**What the exercise asks:**
Lay out all of the records below as a numbered list, skipping any blank lines and leaving the pictures out.
** Begin Source data **
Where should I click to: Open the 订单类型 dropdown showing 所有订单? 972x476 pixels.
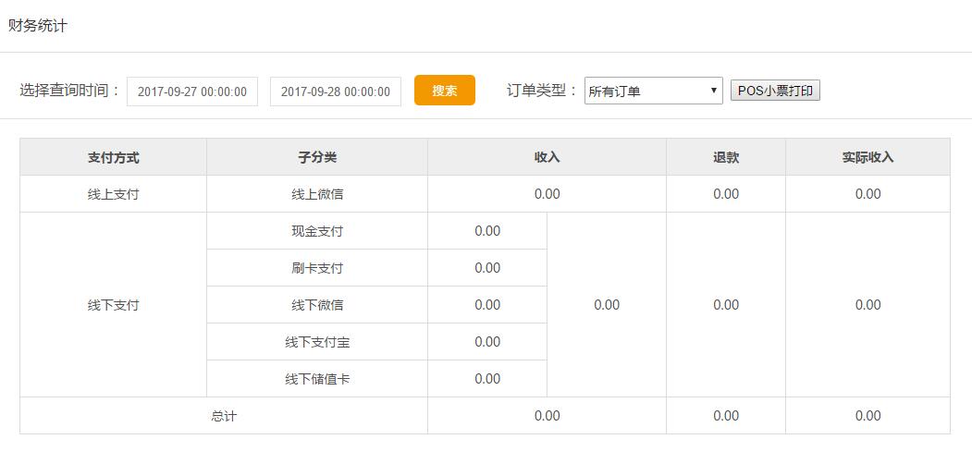coord(653,91)
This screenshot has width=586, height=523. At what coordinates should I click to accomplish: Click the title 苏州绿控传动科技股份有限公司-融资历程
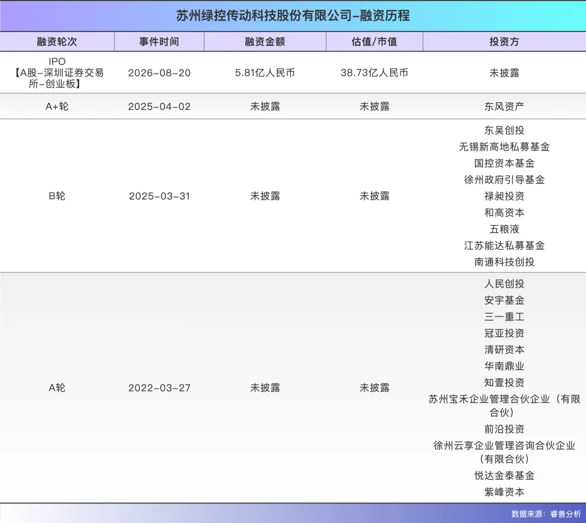[293, 16]
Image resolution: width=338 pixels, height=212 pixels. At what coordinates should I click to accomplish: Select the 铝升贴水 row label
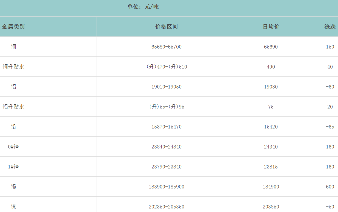pos(13,107)
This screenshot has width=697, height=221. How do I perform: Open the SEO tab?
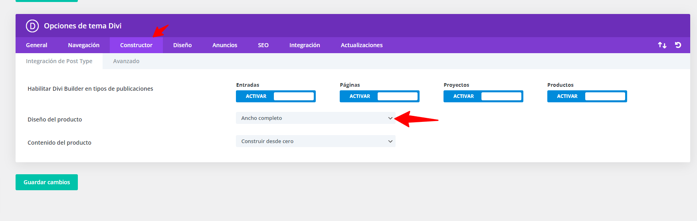click(x=263, y=45)
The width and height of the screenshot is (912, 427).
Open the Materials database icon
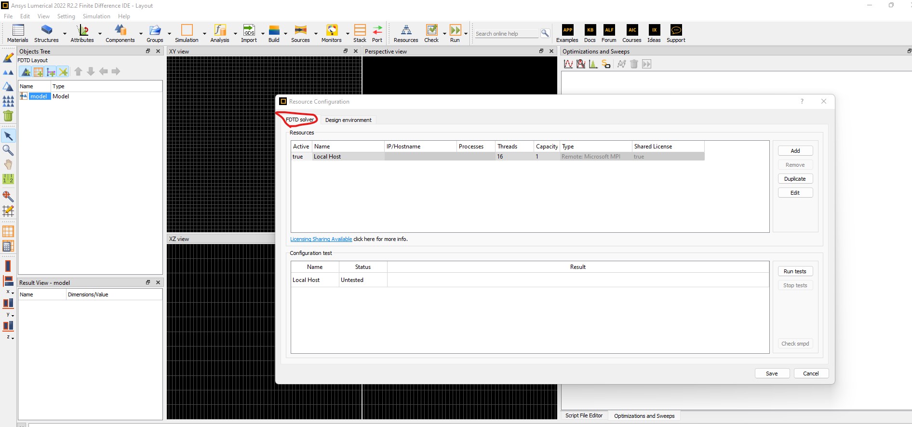18,31
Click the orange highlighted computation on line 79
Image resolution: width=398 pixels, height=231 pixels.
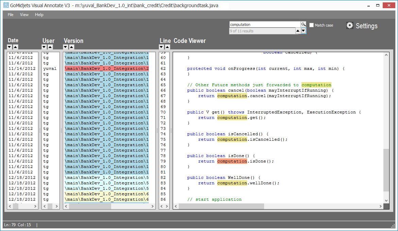(x=232, y=161)
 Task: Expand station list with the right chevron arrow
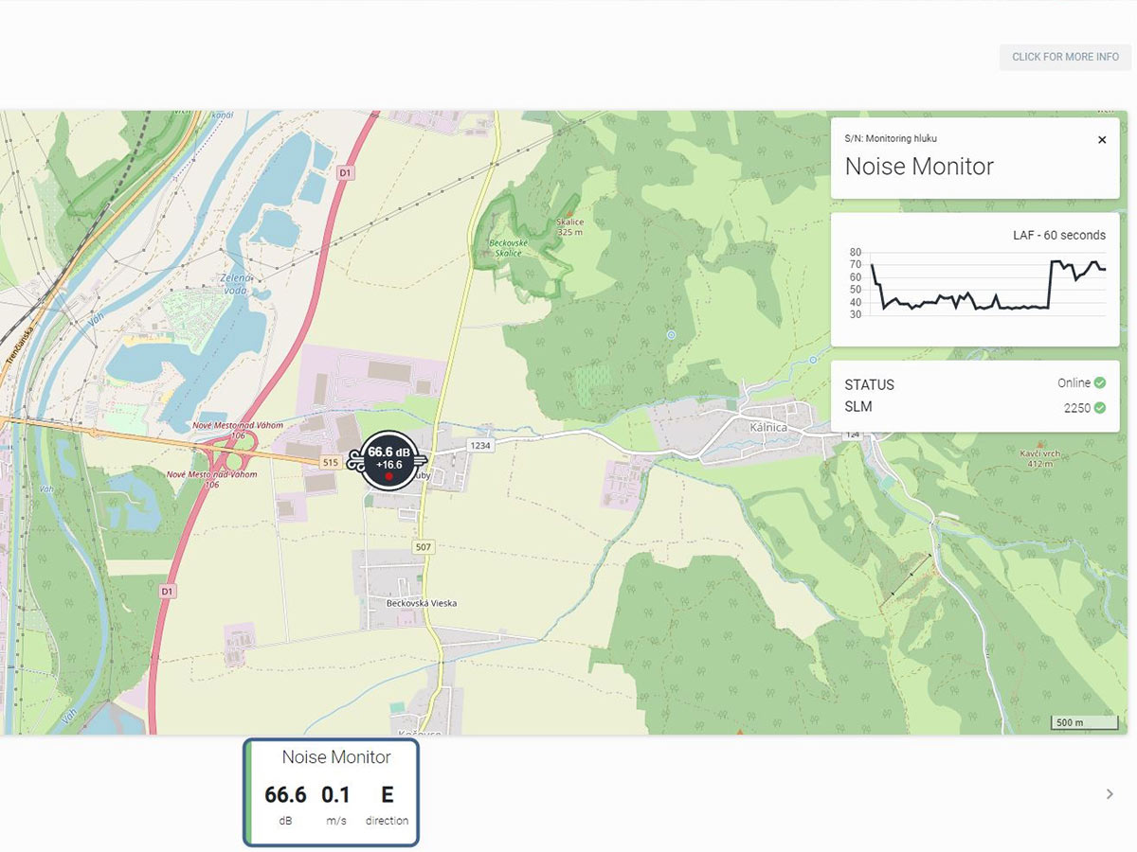click(x=1110, y=794)
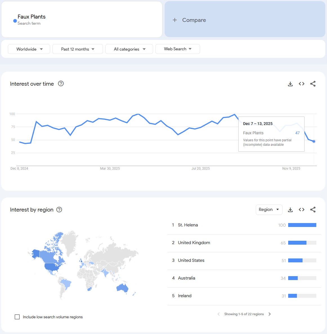Open help for Interest by region
The image size is (327, 334).
click(x=59, y=210)
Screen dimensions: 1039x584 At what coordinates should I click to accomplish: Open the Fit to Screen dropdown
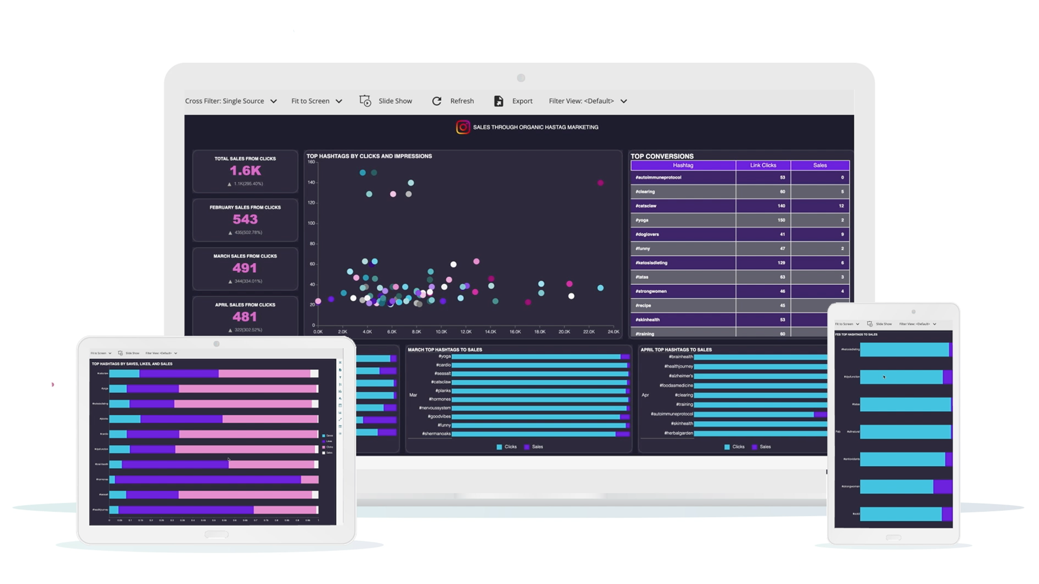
** End Source data **
**Answer to the problem:**
1. Where should I click to: Open the 订单类型 dropdown showing 所有订单? 972x476 pixels.
2. coord(653,91)
3. This screenshot has width=586, height=523. At what coordinates should I click to accomplish: Click the title 苏州绿控传动科技股份有限公司-融资历程
4. [293, 16]
5. Image resolution: width=338 pixels, height=212 pixels. At what coordinates should I click to accomplish: Select the 铝升贴水 row label
6. pos(13,107)
7. This screenshot has width=697, height=221. How do I perform: Open the SEO tab?
8. click(x=263, y=45)
9. The width and height of the screenshot is (912, 427).
10. Open the Materials database icon
11. 18,31
12. Click the orange highlighted computation on line 79
13. Image resolution: width=398 pixels, height=231 pixels.
14. (x=232, y=161)
15.  Task: Expand station list with the right chevron arrow
16. click(x=1110, y=794)
17. Open help for Interest by region
18. The image size is (327, 334).
19. click(x=59, y=210)
20. Screen dimensions: 1039x584 At what coordinates should I click to accomplish: Open the Fit to Screen dropdown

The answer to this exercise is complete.